# kusang naligaw sa kanyang bank-account



## romelako

Hello everyone.  I just needed a quick translation of the following text.  My only problem with this entire excerpt is the bolded part.  

“Yes, parang gano’n. Pero hindi naman ninakaw ng taong sinasabi ko ang 10 million, Bentley, *kusang naligaw sa kanyang bank-account...*”

I can't directly translate it, but I think it's trying to say that the bank account was purposely lost.  I'm not sure though.  Clarification please?  Thanks in advanced.

~ Romel


----------



## niernier

it says that the 10 million was "spontaneously" transferred or moved to his account.

naligaw means "lost" but it is idiomatic in the sense that instead of going to the preferred bank-count it was transferred to another account. It's closer to the meaning of "misplaced" in this context. 

kusa means happening without external cause or control.

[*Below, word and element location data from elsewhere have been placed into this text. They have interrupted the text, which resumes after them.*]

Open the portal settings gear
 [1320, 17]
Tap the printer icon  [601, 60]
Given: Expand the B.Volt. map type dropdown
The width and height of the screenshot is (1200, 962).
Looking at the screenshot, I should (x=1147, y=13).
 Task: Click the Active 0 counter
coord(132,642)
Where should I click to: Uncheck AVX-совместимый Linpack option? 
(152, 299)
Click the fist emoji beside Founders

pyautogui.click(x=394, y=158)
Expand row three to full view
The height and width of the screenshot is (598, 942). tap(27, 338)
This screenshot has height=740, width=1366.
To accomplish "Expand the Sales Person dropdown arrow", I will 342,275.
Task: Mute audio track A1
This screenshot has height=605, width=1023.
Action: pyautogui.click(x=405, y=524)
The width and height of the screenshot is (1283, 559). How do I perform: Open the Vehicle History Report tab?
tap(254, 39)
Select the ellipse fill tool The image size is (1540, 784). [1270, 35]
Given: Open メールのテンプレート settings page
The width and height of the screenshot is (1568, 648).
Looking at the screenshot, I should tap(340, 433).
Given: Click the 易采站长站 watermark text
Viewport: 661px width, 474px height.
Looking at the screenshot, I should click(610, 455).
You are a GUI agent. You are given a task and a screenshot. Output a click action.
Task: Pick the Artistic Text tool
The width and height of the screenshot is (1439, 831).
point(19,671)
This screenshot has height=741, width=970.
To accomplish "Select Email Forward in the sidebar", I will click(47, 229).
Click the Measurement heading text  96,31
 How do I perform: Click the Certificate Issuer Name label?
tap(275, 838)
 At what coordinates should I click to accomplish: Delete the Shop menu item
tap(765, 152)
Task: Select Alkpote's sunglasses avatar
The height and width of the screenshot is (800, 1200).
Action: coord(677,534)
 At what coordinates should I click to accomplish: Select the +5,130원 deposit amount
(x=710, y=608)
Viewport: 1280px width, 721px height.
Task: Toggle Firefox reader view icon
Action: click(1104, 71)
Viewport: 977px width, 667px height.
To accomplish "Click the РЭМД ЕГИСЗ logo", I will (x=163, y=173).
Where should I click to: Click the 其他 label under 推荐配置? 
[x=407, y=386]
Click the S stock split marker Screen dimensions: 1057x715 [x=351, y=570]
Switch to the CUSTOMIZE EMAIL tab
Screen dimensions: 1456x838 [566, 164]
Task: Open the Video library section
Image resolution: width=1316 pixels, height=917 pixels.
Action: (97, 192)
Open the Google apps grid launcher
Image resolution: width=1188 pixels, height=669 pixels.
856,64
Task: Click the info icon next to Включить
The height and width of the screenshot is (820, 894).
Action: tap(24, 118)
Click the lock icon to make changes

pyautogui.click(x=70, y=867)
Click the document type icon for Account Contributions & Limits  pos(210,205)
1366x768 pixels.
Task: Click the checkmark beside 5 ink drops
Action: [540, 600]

If I am not wrong, the word for this in English is spontaneous.

so "kusang naligaw sa kanyang bank account" means that the money was not stolen but spontaneously transferred to his back account.

The whole text can be translated to:
*
"But the person I was talking about didn't stole the 10 million, Bentley, it just went to his bank account"*


----------



## DotterKat

I agree with niernier's suggestions.
Also, you could say that "..... he did not steal the 10 million, Bentley, it was just *misdirected* _OR _*wrongly transferred* into his account."

In newspaper accounts of this type of incident happening, the term used was "wrongly transferred."


----------